Problem with linebreaks when using textarea and MySql

[Zombay]

Hello! I run into this simple problem and couldn't find any solutions from web, so I came here to ask you guys

 

I don't understand what happens to linebreaks when I post textarea and save value to Mysql...

 

Btw, I notided that linebreaks works properly if I don't use mysqli_real_escape_string, but I like to keep script as secure as possible...

 

If I input this in to textarea:

row1

row2

 

row4

 

row6

 

 

I get this in textarea and html-code:

1\r\n2\r\n3\r\n4\r\n5

 

 

This is how I try to do it:

<?

//>>> Connect to Mysql

// Secure $_POST -data
$_POST['mytext'] = mysqli_real_escape_string($db, $_POST['mytext']);


// Insert to Mysql
mysqli_query($db, "INSERT INTO mysql_table (mytext) VALUES ('$_POST[mytext]')");

// Get data from Mysql
$query = mysqli_query($db, "SELECT mytext FROM mysql_table';");
$row = mysqli_fetch_array($query);
mysqli_free_result($query);

?>

<textarea name="mytext"><? print $row['mytext']; ?></textarea>

<?

// nl2br function
$row['mytext'] = nl2br($row['mytext']);

// print text
echo $row['mytext']; 

?>

 

[Pikachu2000]

Is magic_quotes_gpc() on in your php.ini file, perchance?

[Zombay]

I use Xampp with default settings

 

This is what I found in php.ini;

 

; magic_quotes_gpc

;  Default Value: On

;  Development Value: Off

;  Production Value: Off

 

[Pikachu2000]

That doesn't really tell you what its actually doing. What does phpinfo(); show the value to be?

[Zombay]

Ahh.. sorry, man! It's off.

 

magic_quotes_gpc Off Off

magic_quotes_runtime Off Off

magic_quotes_sybase Off Off

[Zombay]

I have now read about hundred different websites and nobody knows solution! 
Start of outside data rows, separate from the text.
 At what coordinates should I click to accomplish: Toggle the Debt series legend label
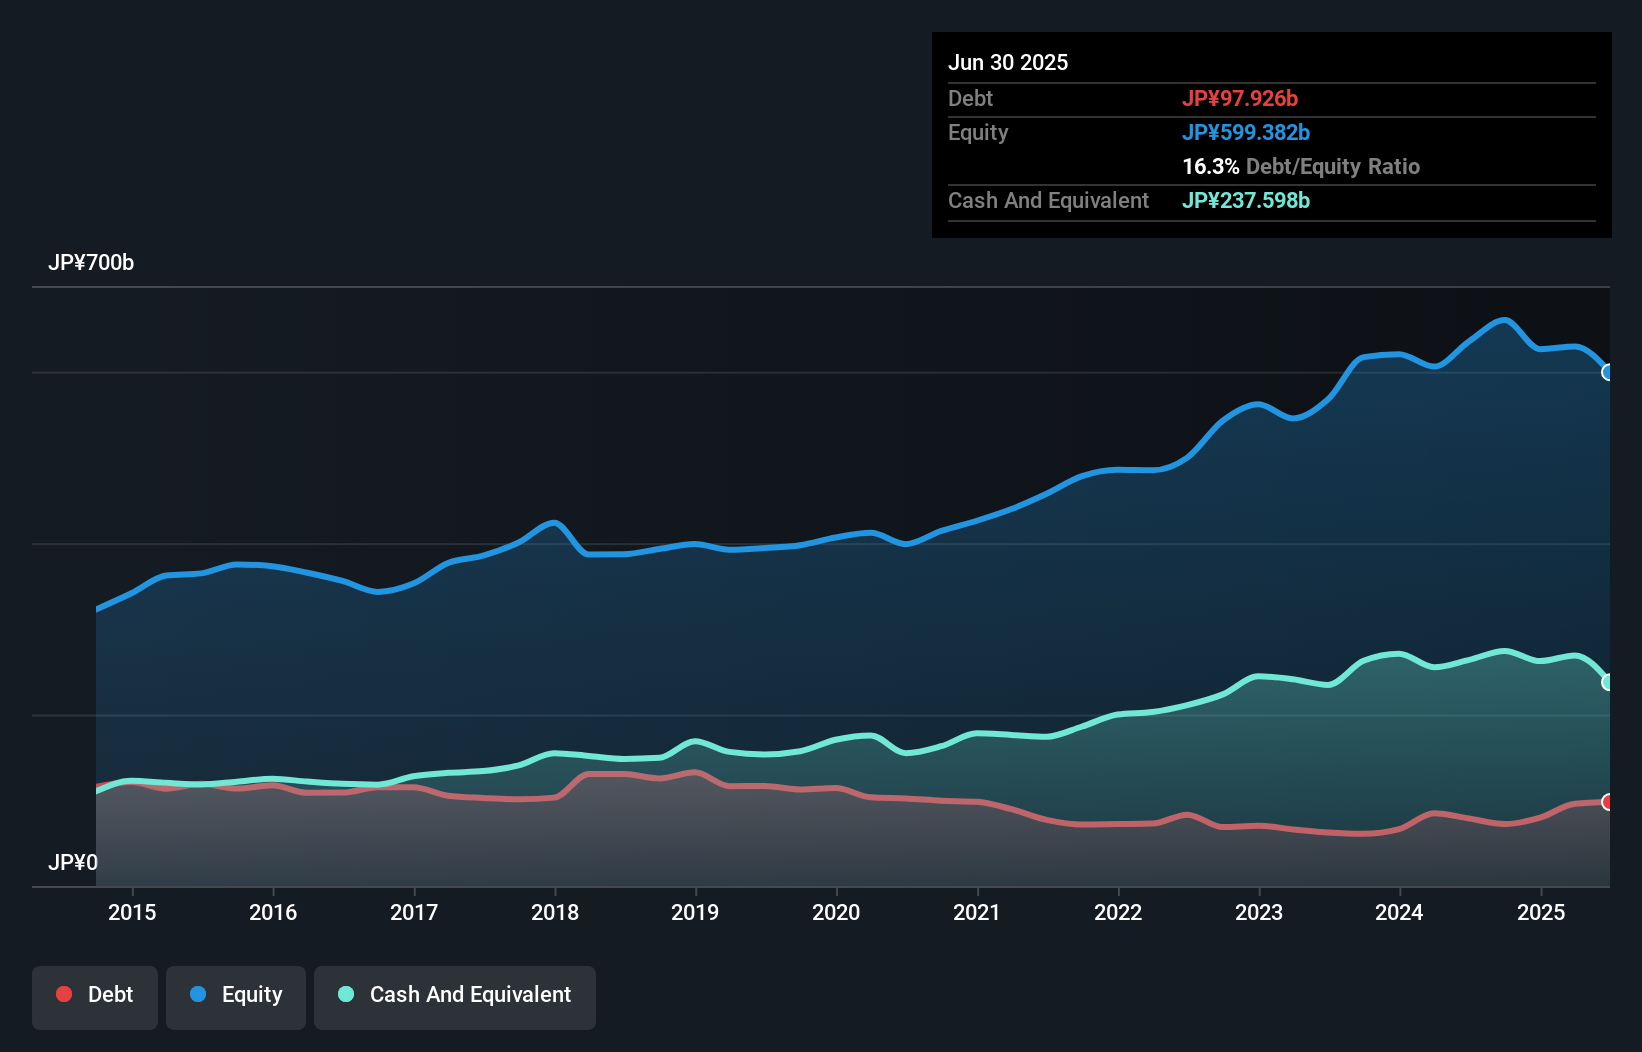[x=110, y=994]
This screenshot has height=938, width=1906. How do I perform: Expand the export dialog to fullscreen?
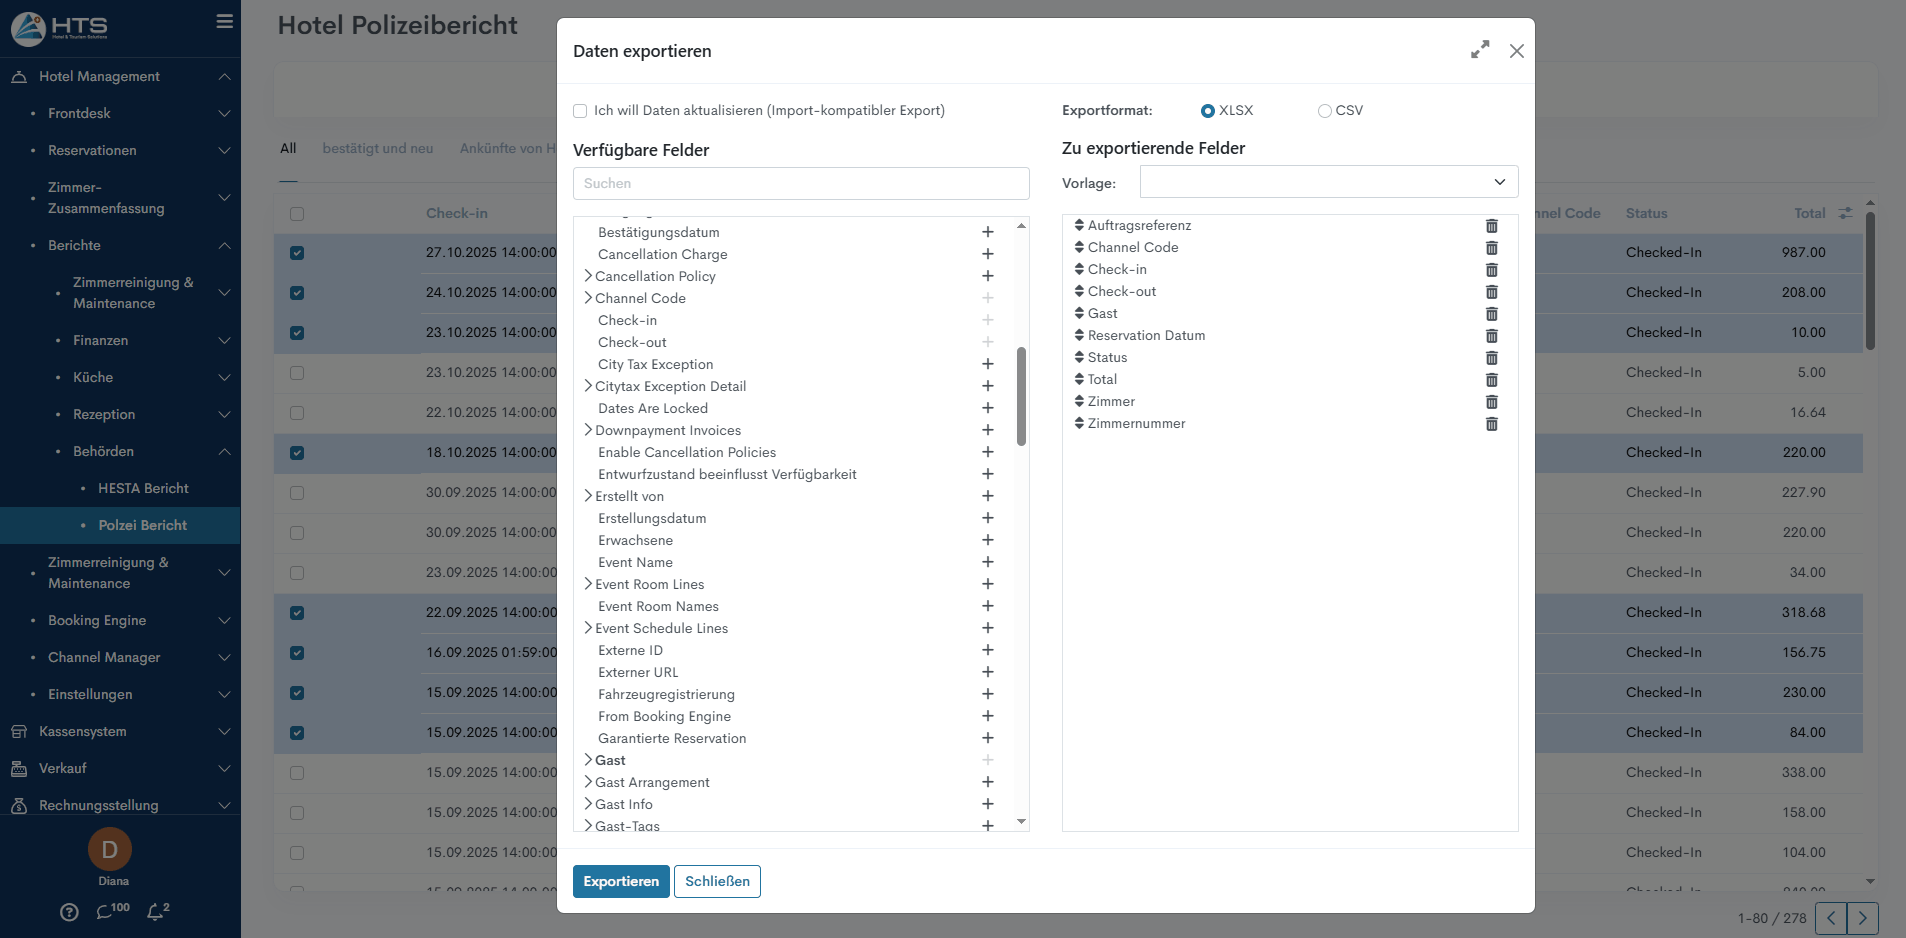pyautogui.click(x=1480, y=50)
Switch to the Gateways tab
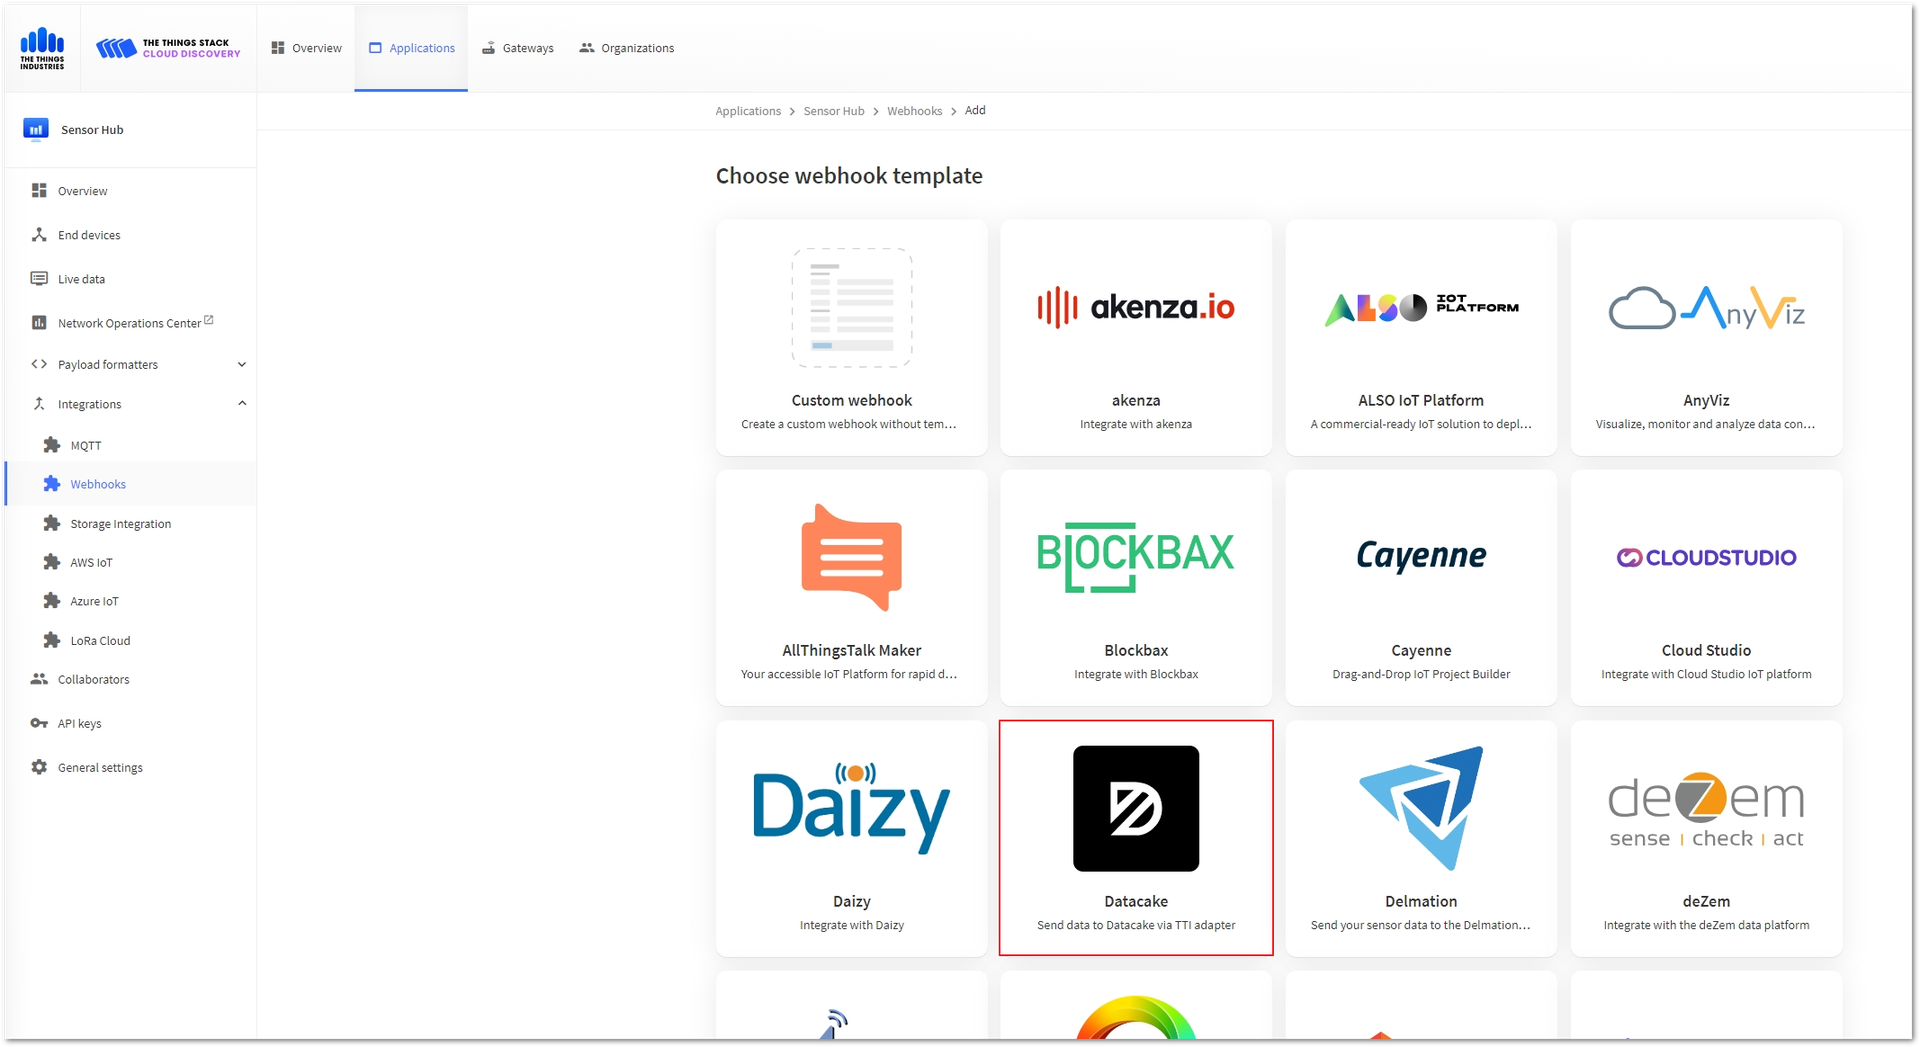Image resolution: width=1920 pixels, height=1047 pixels. coord(518,48)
Almost every website uses textarea (including this one) So why it's so difficult to find this simple script?

[Pikachu2000]

I don't see as where there should be a problem with it, but when I get a few extra minutes I'll insert some sample data and test it.

[Zombay]

I don't see as where there should be a problem with it, but when I get a few extra minutes I'll insert some sample data and test it.

 

Thanks a lot!

[Pikachu2000]

It isn't giving me any problems at all. Is that your actual code?

[Zombay]

Aaaarrggh! Auts, man! You got it! I was wondering there is something weird about this.. There was foreach $_POST values with mysqli_real_escape_string() in the beginning of code, so i used mysqli_real_escape_string() twice.... I'm terrible sorry I wasted your time!

 

Btw, do you think it's secure enought if I just add htmlspecialchars() before printing?

$row['mytext'] = htmlspecialchars($row['mytext'], ENT_QUOTES);

 

 

[Pikachu2000]

If you're echoing it back into the <textarea>, I would just echo it as is. Anywhere else in the markup, yes htmlspecialchars() should be fine.

[Zombay]

Yes, but then if user post's html-code in textarea it will messup the site... But thank you very much, man! This was a big help!

[Pikachu2000]

HTML markup is just rendered as-is in a text area. Give it a try and see.

[Zombay]

hmm.. if I type example <textarea> in textarea and post it, I get two textarea's on the page...

[Pikachu2000]

Ya know, it seems to be browser-dependent. I was just testing it out, and in Safari it just spits the raw markup back into the textarea like I'm used to. In FF, the closing </textarea> tag is truncated, so it seems something I though worked across the board actually doesn't.